By Our Special Correspondent

NEW DELHI, JAN. 19. The Delhi High Court's judgment limiting the Telecom Regulatory Authority of India's (TRAI) has sent shivers down the spine of several world telecom companies who are planning to enter the national long distance (NLD) segment.

Representatives from some of the companies who have firmed up plans said they will have second thoughts about tapping the potential of this capital-intensive sector unless the anomaly created by the judgment was not eliminated. Among the companies who have lined up to take a shot at the NLD are MCI, AT&T, BT, Telstra and Deutsche Telecom. The TRAI has already given its recommendations on the terms and conditions for NLD companies and the final recommendation from the Department of Telecommunication (DoT) is awaited before setting the process for selecting companies in motion.

The Delhi High Court, yesterday, ruled that the TRAI could not mandatorily stipulate interconnection charges. It had also observed that the TRAI's adjudicatory powers can be revoked only when two service providers fail to reach an agreement. Companies are objecting on both the counts.

One, interconnection issues will be more dominant in the matter of long distance services. ``If the DoT could create so many hurdles in stalling the calling party pays (CPP) regime, one shudders to think what they will do if we enter long distance from where it gets Rs. 12,000 crores every year,'' said a representative who did not wish to be identified.

The companies feel with the TRAI not authorised to judge licenser-licensee disputes, they will face a tough time during the initial years of operation. ``The NLD operator will take seven to eight years to match his infrastructure with that of the DoT. During that period, the DoT will have to lease out its infrastructure on priority and at wholesale prices to their competitors. In the absence of an independent organisation, we are apprehensive how this can effectively take place,'' said another MNC representative.

On the second issue, companies feel consultations can take place between companies who have roughly the same market share. In India's case, the DoT owns 99 per cent of the infrastructure and will be in a position to dictate terms. ``Where is the question of arriving at an agreement. They can hold us to ransom,'' said a company official. ``In both cases, an independent body has to be a regulator,'' said an official.

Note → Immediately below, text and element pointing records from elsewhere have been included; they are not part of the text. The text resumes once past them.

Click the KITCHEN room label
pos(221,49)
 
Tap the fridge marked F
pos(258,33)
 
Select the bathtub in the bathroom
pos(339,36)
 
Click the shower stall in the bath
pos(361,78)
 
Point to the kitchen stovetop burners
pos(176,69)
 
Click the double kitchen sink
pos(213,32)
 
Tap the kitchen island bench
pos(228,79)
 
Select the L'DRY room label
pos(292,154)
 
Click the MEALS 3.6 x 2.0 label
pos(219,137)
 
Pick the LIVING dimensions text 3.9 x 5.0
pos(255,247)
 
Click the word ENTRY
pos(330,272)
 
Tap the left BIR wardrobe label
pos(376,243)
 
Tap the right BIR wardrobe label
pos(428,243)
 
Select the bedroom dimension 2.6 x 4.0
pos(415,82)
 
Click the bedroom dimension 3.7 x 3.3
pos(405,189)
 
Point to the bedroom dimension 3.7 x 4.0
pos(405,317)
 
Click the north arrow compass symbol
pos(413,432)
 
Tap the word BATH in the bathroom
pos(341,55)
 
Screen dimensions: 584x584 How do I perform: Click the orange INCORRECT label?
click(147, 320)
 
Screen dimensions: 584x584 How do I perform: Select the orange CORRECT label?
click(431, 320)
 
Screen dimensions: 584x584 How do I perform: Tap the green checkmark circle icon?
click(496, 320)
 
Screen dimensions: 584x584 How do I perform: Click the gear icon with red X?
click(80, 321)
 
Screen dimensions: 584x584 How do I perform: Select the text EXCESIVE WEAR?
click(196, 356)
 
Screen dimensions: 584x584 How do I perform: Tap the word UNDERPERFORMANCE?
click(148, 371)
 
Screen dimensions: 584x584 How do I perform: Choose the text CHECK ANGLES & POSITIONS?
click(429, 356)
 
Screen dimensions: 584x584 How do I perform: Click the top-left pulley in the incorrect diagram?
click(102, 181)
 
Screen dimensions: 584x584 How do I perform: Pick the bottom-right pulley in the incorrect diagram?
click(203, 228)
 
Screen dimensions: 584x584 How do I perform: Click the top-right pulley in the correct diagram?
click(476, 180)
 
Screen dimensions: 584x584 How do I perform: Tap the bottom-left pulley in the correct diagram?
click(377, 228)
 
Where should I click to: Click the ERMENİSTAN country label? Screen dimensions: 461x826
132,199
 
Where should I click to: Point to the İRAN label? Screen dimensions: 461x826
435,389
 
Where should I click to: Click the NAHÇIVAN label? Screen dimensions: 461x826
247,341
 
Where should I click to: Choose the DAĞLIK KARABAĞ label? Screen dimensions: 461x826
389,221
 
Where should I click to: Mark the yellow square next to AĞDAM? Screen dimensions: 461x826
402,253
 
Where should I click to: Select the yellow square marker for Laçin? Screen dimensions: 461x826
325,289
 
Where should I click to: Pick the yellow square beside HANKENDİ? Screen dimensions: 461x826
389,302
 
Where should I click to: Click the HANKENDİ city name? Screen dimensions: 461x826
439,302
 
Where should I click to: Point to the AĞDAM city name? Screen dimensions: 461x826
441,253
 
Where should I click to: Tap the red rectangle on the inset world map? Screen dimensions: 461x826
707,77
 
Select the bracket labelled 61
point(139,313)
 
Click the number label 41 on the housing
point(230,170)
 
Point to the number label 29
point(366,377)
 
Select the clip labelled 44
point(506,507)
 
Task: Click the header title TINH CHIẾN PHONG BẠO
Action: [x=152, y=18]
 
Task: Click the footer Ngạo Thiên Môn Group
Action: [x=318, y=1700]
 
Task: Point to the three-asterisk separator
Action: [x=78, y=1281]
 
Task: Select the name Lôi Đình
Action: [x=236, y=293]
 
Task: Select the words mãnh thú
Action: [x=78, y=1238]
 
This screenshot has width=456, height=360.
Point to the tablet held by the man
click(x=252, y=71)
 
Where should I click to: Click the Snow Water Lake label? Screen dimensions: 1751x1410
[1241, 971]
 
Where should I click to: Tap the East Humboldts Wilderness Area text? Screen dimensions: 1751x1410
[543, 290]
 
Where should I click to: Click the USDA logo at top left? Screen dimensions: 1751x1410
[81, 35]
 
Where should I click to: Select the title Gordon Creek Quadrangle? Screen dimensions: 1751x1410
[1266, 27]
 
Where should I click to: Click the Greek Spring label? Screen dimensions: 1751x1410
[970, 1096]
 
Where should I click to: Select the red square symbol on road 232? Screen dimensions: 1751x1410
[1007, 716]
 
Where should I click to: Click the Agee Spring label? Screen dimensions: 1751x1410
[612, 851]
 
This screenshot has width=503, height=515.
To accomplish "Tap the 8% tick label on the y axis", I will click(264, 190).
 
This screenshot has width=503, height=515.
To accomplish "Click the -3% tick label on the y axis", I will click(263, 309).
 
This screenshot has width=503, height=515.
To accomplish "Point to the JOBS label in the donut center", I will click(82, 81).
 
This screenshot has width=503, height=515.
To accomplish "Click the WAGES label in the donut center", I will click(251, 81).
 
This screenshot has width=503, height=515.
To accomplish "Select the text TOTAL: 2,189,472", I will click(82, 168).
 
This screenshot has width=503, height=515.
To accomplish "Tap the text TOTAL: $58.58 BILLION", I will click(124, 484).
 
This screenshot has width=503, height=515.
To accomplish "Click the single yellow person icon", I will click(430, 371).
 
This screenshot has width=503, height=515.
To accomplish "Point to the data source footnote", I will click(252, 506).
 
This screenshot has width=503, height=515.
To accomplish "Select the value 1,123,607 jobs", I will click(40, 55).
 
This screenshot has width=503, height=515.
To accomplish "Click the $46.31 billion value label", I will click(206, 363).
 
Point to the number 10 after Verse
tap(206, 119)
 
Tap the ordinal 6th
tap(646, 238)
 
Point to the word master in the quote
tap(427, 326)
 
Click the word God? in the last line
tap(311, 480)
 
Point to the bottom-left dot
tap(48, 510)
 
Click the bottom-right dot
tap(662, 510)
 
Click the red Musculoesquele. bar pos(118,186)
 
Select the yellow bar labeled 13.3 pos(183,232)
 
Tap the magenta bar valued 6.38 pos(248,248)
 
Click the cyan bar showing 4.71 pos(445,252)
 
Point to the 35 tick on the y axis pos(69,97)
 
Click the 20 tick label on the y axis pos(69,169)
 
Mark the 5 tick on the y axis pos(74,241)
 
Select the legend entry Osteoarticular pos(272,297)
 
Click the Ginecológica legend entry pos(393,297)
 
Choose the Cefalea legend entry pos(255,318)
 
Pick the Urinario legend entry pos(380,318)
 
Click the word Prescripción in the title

Those solidly on the side of the TRAI in its hour of mortification are more strident and reject the suggestion about an independent dispute redressal mechanism. ``In order to ensure that NLD operators take off, the TRAI should be given all the powers of dispute redressal and tariff fixation,'' they feel. The judgment, they feel, does not account for the separation between the Government's role as a policy maker (DoT) and its role as a telephone operator (Department of Telecom Services -DTS).